Pixel coordinate grounding data:
+ + + +

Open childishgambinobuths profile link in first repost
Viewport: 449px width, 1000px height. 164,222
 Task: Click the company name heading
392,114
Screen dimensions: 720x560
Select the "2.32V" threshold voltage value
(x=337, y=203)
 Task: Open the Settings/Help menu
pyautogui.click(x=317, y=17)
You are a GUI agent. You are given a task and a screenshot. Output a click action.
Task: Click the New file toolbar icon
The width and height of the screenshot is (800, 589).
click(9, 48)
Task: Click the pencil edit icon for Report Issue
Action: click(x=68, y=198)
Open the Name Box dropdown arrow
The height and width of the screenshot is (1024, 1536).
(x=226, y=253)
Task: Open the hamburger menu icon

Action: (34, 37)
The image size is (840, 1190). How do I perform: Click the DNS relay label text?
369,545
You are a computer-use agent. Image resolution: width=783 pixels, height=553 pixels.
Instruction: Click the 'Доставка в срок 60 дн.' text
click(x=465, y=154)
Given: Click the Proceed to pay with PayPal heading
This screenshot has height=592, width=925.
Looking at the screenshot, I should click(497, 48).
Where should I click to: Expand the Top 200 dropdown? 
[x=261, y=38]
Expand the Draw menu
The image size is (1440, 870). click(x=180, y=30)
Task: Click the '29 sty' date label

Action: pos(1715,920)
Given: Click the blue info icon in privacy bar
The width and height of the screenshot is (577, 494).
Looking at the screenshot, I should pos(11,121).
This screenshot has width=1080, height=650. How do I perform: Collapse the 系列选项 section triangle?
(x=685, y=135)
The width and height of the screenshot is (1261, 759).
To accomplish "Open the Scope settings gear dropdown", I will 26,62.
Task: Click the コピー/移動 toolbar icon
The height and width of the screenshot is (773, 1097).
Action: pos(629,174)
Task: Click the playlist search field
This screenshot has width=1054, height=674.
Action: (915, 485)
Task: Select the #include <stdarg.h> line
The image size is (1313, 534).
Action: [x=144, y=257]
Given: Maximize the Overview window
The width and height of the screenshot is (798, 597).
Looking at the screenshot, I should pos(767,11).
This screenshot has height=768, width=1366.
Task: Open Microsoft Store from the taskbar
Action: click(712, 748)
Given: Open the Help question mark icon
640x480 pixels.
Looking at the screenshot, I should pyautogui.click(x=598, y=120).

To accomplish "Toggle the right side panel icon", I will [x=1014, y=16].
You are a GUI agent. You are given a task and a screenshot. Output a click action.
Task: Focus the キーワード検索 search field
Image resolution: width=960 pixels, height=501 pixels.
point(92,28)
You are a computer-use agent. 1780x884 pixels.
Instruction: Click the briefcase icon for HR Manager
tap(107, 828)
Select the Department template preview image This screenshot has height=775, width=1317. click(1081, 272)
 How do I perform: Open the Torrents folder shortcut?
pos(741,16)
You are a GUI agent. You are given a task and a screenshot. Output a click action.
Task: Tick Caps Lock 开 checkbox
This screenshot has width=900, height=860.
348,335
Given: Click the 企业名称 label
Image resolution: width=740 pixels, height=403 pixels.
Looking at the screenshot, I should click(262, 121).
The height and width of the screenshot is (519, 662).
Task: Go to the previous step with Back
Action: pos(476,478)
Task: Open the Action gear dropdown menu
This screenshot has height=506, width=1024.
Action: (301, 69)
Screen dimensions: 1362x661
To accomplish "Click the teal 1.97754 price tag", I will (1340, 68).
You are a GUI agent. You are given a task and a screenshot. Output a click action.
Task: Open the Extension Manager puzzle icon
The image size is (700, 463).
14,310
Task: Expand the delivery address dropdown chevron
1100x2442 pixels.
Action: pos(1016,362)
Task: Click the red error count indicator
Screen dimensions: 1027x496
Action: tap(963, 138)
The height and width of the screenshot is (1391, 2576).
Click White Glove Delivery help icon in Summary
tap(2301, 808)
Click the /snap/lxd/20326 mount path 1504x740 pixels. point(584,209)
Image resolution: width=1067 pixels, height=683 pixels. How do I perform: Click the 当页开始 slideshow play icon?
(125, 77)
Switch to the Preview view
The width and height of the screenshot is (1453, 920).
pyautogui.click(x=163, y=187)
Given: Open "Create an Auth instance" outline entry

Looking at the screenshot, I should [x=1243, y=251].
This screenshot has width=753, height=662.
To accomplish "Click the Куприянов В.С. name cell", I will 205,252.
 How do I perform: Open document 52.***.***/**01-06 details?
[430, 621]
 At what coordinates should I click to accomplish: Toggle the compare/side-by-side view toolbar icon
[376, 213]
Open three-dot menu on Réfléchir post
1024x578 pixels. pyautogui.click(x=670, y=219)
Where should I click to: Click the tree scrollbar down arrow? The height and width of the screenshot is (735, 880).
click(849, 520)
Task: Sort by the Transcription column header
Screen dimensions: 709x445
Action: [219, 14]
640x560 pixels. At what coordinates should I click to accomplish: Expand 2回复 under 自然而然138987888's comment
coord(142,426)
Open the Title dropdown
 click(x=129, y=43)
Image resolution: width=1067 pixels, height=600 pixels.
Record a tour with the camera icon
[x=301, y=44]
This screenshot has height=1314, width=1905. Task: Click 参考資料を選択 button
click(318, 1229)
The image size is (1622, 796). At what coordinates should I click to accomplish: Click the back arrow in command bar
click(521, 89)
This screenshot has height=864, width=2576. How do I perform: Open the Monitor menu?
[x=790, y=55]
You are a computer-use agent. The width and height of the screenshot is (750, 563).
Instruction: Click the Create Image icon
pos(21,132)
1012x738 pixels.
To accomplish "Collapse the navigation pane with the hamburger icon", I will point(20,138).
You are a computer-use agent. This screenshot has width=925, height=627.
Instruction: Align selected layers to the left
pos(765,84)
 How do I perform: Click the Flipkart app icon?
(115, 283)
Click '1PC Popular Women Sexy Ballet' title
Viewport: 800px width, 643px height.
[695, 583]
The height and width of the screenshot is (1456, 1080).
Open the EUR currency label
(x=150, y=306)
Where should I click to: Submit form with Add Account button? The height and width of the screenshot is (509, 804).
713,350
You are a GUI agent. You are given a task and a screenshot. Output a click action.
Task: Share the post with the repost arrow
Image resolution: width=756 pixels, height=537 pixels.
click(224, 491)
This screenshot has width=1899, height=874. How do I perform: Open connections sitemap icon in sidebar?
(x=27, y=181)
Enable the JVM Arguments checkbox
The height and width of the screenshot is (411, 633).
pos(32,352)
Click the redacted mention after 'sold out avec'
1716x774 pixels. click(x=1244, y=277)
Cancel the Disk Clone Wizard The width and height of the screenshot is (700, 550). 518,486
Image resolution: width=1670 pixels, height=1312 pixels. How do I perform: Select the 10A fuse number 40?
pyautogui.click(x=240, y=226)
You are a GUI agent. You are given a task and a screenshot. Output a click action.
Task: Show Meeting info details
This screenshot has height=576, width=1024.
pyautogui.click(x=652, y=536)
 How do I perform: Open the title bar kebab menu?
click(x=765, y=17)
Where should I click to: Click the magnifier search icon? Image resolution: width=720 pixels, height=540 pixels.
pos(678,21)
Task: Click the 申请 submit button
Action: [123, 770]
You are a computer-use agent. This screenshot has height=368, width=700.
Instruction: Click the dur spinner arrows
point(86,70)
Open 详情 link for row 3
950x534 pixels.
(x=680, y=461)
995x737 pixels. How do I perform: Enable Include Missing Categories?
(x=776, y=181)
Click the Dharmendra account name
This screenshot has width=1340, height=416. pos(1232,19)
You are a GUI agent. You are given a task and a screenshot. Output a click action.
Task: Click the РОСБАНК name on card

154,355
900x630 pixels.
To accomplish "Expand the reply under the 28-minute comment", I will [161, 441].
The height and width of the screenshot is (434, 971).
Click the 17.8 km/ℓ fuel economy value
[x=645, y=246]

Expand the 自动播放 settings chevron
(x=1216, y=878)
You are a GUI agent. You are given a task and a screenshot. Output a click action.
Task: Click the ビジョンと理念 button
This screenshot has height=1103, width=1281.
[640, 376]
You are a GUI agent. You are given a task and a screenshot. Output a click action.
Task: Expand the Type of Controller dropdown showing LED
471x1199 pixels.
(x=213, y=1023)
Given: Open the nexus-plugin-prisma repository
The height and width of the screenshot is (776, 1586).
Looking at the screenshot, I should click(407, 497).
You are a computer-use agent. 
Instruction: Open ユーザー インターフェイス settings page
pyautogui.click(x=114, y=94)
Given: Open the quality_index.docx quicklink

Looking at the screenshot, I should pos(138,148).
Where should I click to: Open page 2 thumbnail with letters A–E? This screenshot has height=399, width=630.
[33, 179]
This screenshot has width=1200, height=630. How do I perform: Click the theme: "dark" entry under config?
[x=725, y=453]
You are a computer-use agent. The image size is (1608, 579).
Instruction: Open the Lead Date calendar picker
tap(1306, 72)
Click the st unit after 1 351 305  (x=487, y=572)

+ + + +

When the string "field" appears in a line of the records above, that line is to be copied.

Task: Click the playlist search field
Task: Focus the キーワード検索 search field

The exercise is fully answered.